* Selected passage:
— START —
# Question about flavoring lip balms



## Jezzy (Apr 9, 2011)

hi    I bought some lip balm flavors and at the website it says not to use more than 1-2%

I just made some and smell nothing! Is there a trick to making the scent come out a little more?


----------



## Genny (Apr 9, 2011)

Can I ask where you got your flavors?  & which flavors you are using?

It could be something in the lip balm that your flavors need to overpower, also.  If you don't mind could you tell us what's in your balms?

1-2% seems lower than what I've usually seen, but otherwise it's usually 3 or 4%.


----------



## Jezzy (Apr 9, 2011)

I got them from gracefruit. The one I tried today. Was tiramisu.


----------



## Genny (Apr 9, 2011)

Hmm...1% is just really not enough.  I rarely go out of the usage rates for things, but maybe try upping it a bit.  I've never had a flavor oil that I couldn't smell in the balms.  As long as it's mixed really good you should be able to smell it.


----------



## Tabitha (Apr 9, 2011)

If the supplier suggested 1% it is because the ingredients would not be safe at a higher %. They want to sell oil, it it were safe at 2% or 3% they would have suggested that higher % to sell more product. You are not privey to the ingredients in that flavor oil, they are. Flolow their instrctions. You may try phoning them but if they say 1% & you are not satisfied w/ the results look for another oil that suits you better.


----------



## Tabitha (Apr 9, 2011)

Bittercreek suggests you use 4-6% of their flavor oil in lipbalm. Know why? Because they are alreday in a natural vegetable base. I do not know the exact break down, but they could be 1 part flavor to 4 parts glycerin, or 4 parts coconut oil, etc. So it may look like you are using much more flavor oil, but it is because of the ingredients. Some are more consintrated and those you use less of.
— END —
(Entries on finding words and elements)
— START —
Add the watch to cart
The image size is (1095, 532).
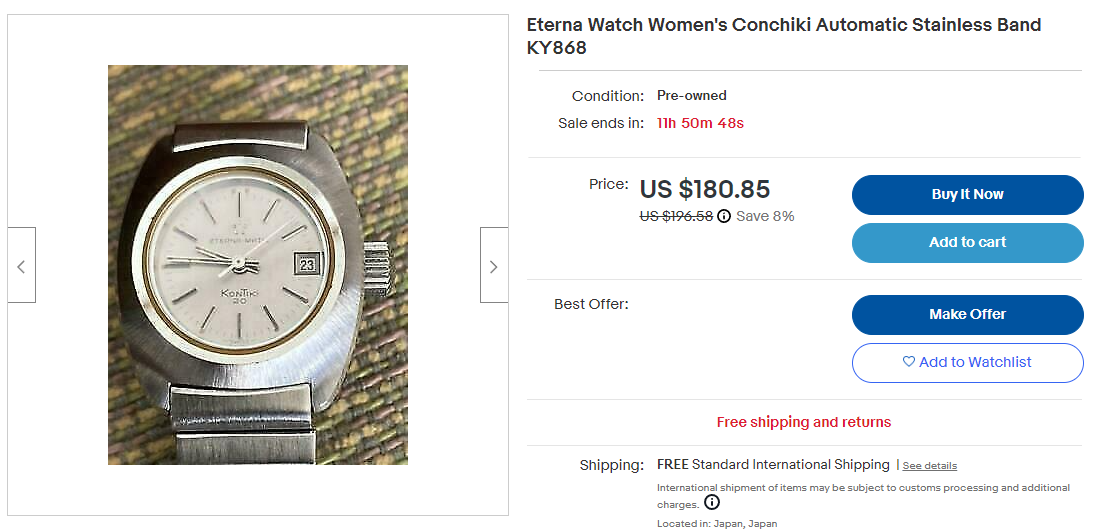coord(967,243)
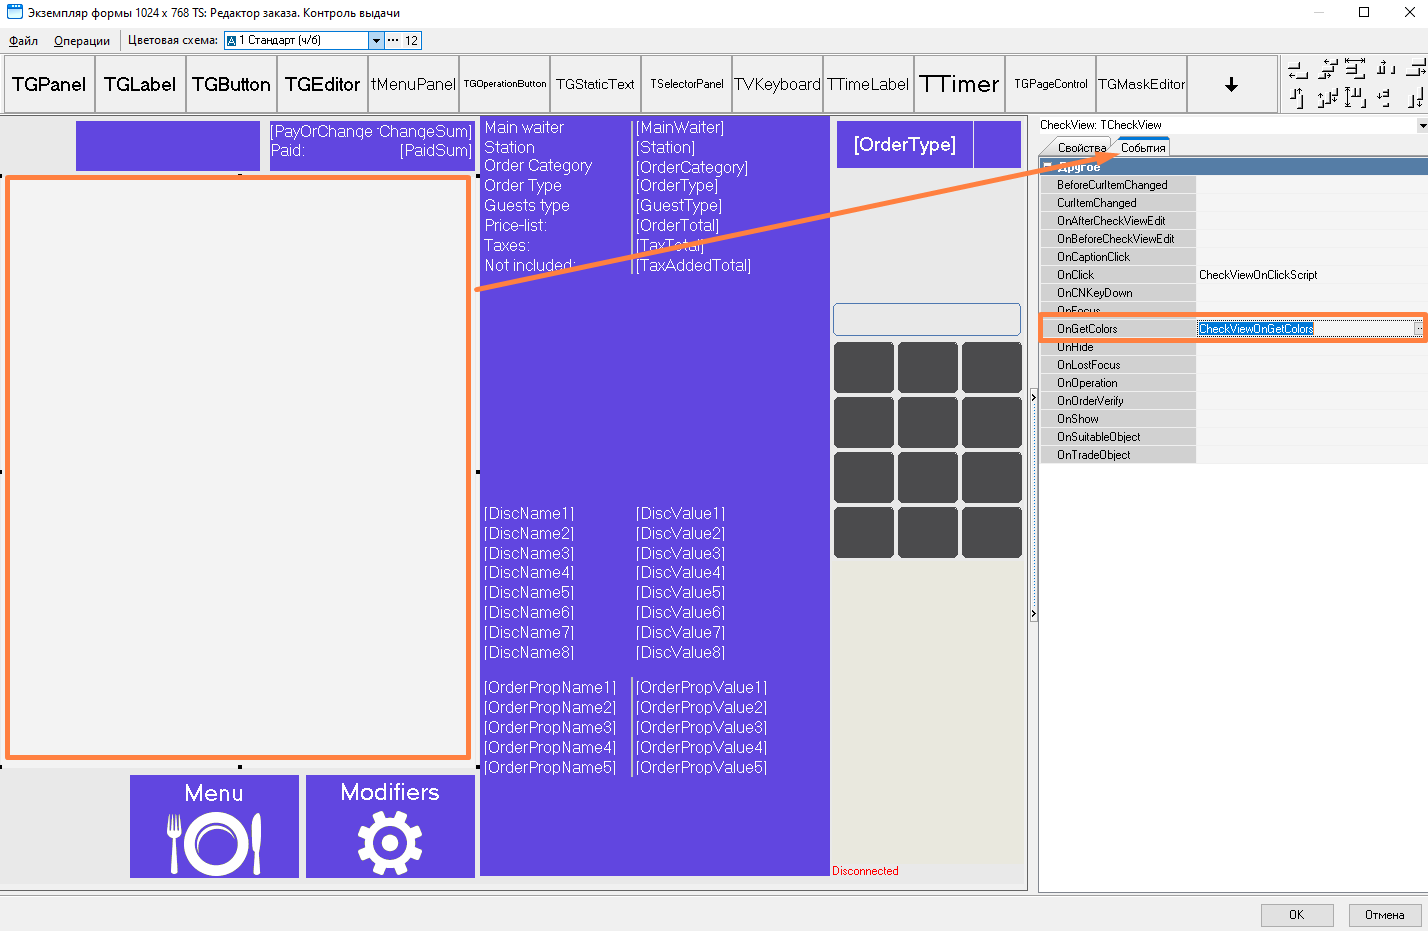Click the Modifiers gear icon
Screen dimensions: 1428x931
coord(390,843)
— END —
* Exercise prompt:
Carry on the forum thread about flavoring lip balms from the point where it stops. The rows have nothing to do with this.

* Written response:
You have to trust your suppliers.


----------



## Jezzy (Apr 10, 2011)

I have been looking for another supplier for the balm flavors. i haven't had much luck.


----------



## soapbuddy (Apr 10, 2011)

Adding a sweetener seems to help bring out the flavor.


----------



## Jezzy (Apr 11, 2011)

Soapbuddy, i am all ears!  :wink: Do you mean sugar or an artifical sweatner? How much would you use?


----------



## soapbuddy (Apr 11, 2011)

Jezzy said:
			
		

> Soapbuddy, i am all ears!  :wink: Do you mean sugar or an artifical sweatner? How much would you use?


I like sucralose. For a one lb. batch, all I need is just a little bit of the powder on the tip of a knife. It goes a very long day.


----------



## krissy (Apr 11, 2011)

Jezzy said:
			
		

> Soapbuddy, i am all ears!  :wink: Do you mean sugar or an artifical sweatner? How much would you use?




i use stevia extract (the powdered kind) and it works so well. i use a tiny amount too.


----------



## Jezzy (Apr 12, 2011)

Where do you buy the sweetners? (lol not sweatners) i just have saccharin at home and have never heard of the others.


----------



## AZ Soaper (Apr 18, 2011)

Not to hijack the thread, but has anyone used the flavored stevia to flavor their lip balm? I am so lip balm challenged. I can never get m flavor and sweetener to stay suspended. I was thinking if I only had to use one it might be easier


----------



## soapbuddy (Apr 18, 2011)

Jezzy said:
			
		

> Where do you buy the sweetners? (lol not sweatners) i just have saccharin at home and have never heard of the others.


You can buy pure sucralose online. It's expensive, but it will last you a loooong time.


----------



## Melodee (Apr 18, 2011)

Just my two cents worth...  When did you add your flavor oil?  Is there a chance it was too hot and it flashed off?  My vanilla can be added at 200, but I have to watch my bubblegum flavor that flashes at 125..  hth

Melodee


----------



## Araseth (Apr 19, 2011)

I've tried strawberry lip balm flavour oil from gracefruit at 1% and it was fine for me, maybe the tiramisu flavour is more subtle or like Melodee said it was too hot. justasoap.co.uk do a comparitavely smaller selection of flavour oils if you're looking to try a different supplier. Their usage rates are 3%.


----------



## Jezzy (Apr 21, 2011)

Maybe that was my problem. Maybe it was to hot...

Thanks!


----------



## Fairycharmed (Jun 3, 2011)

*check your oil...*

Make sure you bought a FLAVOR oil and not a FRAGRANCE oil...I've known websites to mix those two together and that gets very confusing.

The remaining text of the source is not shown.